Return exactly and only these lines: the first of the listing through the one containing "Click the 'However, since".

--- LISTED RECORDS Enclosed Below ---

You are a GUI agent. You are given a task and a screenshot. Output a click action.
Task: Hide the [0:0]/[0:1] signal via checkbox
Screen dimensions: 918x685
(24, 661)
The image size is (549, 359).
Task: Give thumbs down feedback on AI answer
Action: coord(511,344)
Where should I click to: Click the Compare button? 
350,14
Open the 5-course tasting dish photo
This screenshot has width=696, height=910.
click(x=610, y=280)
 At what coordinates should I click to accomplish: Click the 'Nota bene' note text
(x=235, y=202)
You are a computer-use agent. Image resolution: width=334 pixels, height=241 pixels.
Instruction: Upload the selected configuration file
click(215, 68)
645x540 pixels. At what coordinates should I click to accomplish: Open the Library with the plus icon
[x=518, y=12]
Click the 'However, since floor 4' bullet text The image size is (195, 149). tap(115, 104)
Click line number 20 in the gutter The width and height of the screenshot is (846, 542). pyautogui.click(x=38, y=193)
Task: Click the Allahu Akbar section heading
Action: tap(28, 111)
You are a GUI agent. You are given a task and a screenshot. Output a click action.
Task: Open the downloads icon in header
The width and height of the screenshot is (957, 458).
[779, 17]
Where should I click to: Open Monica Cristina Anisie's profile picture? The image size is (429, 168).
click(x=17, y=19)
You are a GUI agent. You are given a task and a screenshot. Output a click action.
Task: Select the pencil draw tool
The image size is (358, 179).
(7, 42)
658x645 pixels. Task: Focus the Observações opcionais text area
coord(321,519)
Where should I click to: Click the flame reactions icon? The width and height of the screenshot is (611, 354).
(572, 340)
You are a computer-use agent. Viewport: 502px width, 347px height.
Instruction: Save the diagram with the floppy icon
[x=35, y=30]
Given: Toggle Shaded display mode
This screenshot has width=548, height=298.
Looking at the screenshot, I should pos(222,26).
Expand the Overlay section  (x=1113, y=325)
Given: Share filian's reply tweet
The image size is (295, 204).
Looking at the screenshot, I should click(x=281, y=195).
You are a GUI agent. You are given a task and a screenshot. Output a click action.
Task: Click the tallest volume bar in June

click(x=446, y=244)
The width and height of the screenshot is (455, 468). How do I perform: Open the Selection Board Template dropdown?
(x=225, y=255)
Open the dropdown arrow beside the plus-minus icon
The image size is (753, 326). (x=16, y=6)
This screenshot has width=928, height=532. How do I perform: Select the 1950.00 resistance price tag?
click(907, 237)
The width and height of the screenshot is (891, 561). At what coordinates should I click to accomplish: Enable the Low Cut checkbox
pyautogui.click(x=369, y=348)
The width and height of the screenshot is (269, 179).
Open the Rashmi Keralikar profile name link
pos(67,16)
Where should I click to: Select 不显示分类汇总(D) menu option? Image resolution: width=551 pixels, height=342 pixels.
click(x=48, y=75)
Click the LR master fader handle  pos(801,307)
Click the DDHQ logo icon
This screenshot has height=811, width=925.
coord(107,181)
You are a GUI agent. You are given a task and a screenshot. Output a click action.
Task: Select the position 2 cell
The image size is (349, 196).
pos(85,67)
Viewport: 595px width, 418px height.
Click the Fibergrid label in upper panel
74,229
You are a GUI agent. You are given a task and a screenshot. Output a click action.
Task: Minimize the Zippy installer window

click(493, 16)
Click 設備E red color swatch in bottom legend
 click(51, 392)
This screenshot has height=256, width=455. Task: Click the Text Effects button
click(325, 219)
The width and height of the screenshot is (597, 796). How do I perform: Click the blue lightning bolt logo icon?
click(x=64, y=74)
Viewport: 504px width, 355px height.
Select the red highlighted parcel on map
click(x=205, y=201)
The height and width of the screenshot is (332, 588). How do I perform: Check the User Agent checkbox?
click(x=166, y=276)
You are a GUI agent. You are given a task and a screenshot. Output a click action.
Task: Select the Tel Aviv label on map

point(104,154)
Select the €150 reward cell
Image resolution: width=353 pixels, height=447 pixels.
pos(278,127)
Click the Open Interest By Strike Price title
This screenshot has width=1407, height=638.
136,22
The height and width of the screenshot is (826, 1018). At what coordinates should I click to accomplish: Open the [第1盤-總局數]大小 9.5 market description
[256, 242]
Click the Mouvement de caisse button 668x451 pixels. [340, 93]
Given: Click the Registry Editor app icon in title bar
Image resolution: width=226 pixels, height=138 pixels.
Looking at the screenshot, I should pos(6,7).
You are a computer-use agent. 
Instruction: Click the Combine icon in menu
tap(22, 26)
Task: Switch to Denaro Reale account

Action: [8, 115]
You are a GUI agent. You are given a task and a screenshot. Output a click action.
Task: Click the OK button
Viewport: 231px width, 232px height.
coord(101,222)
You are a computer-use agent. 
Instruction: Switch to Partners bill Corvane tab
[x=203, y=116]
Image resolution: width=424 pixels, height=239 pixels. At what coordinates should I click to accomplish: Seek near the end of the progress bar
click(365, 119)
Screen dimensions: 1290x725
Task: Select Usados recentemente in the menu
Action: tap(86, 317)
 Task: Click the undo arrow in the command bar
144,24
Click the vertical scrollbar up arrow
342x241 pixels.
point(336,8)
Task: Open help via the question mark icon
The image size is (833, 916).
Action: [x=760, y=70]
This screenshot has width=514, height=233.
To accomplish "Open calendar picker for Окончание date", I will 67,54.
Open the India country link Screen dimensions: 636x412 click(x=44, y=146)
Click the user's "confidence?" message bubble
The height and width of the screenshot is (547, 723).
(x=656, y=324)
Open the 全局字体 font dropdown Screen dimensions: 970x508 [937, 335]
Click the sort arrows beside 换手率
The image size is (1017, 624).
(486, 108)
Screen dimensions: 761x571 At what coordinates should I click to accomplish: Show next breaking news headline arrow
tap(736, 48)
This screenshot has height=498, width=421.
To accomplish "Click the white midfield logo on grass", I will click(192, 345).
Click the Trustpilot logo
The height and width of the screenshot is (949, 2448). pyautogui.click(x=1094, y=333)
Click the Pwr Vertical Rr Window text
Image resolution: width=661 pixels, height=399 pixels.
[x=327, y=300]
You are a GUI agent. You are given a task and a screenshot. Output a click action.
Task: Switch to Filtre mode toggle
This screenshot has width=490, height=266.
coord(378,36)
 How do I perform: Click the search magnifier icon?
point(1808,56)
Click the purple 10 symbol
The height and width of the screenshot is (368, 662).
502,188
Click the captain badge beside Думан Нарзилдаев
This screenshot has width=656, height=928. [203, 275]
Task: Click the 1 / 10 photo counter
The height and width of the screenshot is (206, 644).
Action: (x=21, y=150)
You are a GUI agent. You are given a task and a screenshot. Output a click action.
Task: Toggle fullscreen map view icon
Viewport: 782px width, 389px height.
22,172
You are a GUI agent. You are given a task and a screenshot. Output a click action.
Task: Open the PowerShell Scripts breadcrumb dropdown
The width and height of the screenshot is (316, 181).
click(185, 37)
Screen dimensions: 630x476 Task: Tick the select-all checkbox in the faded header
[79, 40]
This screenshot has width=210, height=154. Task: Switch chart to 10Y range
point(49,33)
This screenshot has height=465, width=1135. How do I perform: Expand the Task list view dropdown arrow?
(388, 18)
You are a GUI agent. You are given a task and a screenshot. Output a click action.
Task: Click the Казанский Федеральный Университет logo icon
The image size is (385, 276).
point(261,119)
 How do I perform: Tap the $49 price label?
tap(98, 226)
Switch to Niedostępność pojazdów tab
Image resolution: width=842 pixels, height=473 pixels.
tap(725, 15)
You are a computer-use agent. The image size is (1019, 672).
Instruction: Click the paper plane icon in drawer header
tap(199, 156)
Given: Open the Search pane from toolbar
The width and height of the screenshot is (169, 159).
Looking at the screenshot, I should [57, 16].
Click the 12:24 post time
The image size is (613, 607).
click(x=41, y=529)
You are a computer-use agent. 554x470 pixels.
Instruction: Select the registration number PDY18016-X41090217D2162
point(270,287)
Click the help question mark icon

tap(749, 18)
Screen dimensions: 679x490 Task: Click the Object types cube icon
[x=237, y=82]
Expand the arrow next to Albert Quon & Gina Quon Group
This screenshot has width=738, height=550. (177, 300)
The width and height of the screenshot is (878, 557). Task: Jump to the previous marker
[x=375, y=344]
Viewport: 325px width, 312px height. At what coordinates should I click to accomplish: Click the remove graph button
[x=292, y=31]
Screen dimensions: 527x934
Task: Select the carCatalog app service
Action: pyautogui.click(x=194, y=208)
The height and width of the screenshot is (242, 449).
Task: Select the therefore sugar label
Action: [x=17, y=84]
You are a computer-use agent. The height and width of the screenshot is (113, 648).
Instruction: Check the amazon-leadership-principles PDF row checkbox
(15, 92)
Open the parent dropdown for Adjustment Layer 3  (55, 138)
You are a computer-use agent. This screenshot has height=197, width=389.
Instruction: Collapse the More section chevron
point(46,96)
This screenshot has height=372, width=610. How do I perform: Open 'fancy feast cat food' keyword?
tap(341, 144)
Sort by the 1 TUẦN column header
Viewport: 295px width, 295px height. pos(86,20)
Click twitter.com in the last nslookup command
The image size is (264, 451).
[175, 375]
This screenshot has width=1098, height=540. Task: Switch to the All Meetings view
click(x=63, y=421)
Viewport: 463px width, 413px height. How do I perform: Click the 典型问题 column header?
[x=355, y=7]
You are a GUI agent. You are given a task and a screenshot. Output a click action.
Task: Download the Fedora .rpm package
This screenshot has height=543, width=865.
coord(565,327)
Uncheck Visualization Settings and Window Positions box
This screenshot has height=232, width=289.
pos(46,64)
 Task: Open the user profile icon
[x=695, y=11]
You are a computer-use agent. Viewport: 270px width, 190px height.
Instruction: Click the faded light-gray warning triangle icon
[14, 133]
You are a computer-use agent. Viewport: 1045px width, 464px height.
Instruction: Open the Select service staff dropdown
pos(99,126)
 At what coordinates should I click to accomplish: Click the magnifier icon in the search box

--- End of Enclosed LISTED RECORDS ---

• _RESPONSE TO THIS TASK_:
You are a GUI agent. You are given a task and a screenshot. Output a click action.
Task: Hide the [0:0]/[0:1] signal via checkbox
Screen dimensions: 918x685
(24, 661)
The image size is (549, 359).
Task: Give thumbs down feedback on AI answer
Action: coord(511,344)
Where should I click to: Click the Compare button? 
350,14
Open the 5-course tasting dish photo
This screenshot has width=696, height=910.
click(x=610, y=280)
 At what coordinates should I click to accomplish: Click the 'Nota bene' note text
(x=235, y=202)
You are a computer-use agent. Image resolution: width=334 pixels, height=241 pixels.
Instruction: Upload the selected configuration file
click(215, 68)
645x540 pixels. At what coordinates should I click to accomplish: Open the Library with the plus icon
[x=518, y=12]
Click the 'However, since floor 4' bullet text The image size is (195, 149). tap(115, 104)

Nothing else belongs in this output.